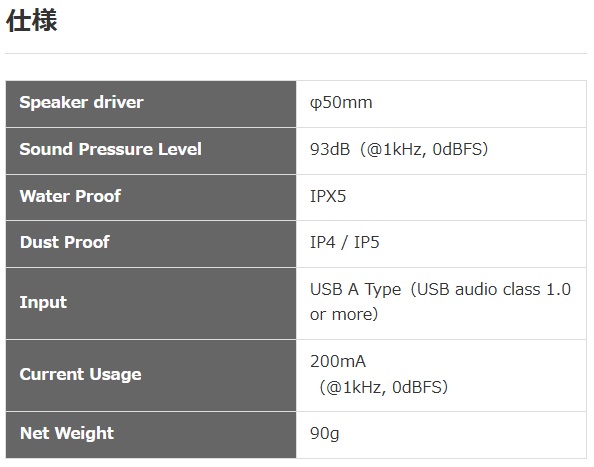Click the IP4 / IP5 value
Image resolution: width=594 pixels, height=467 pixels.
(344, 242)
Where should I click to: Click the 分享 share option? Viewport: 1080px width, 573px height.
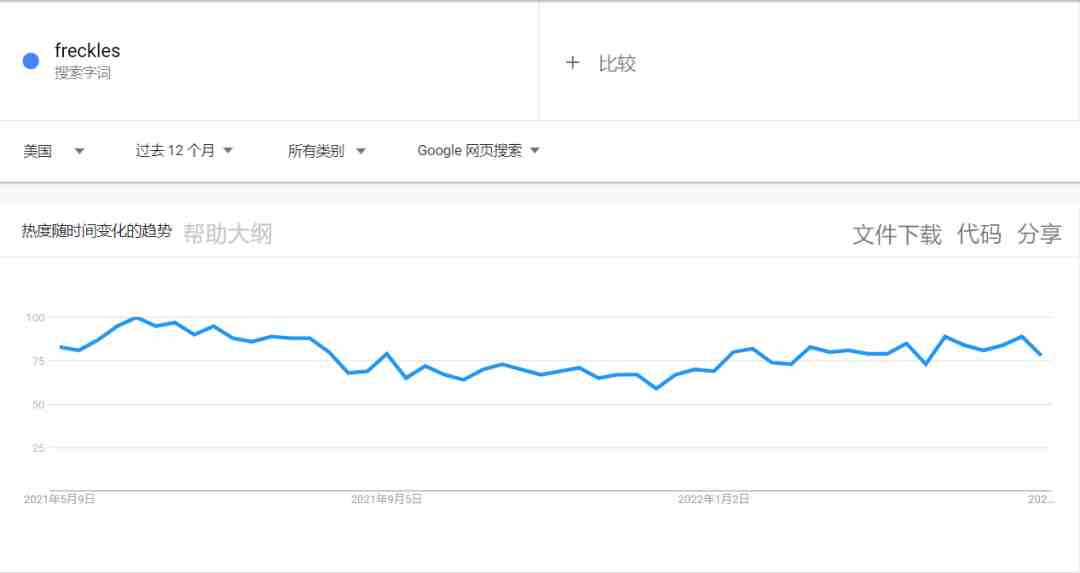click(x=1039, y=235)
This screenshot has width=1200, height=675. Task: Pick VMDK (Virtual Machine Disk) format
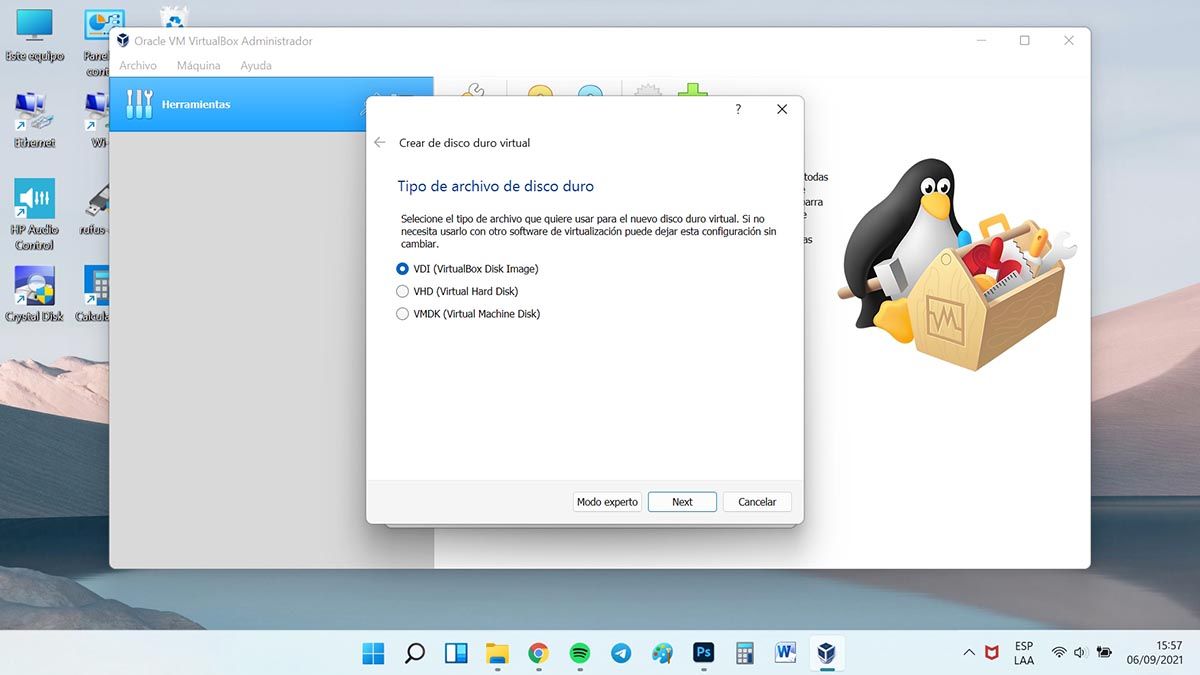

**Task details:** Restate word for word only the lines that run from the line holding "Where should I" to the end of the data, both ends kept, leaving every picture out.

**Exercise response:**
Where should I click to: Click the 分享 share option? Viewport: 1080px width, 573px height.
click(x=1039, y=235)
This screenshot has width=1200, height=675. Task: Pick VMDK (Virtual Machine Disk) format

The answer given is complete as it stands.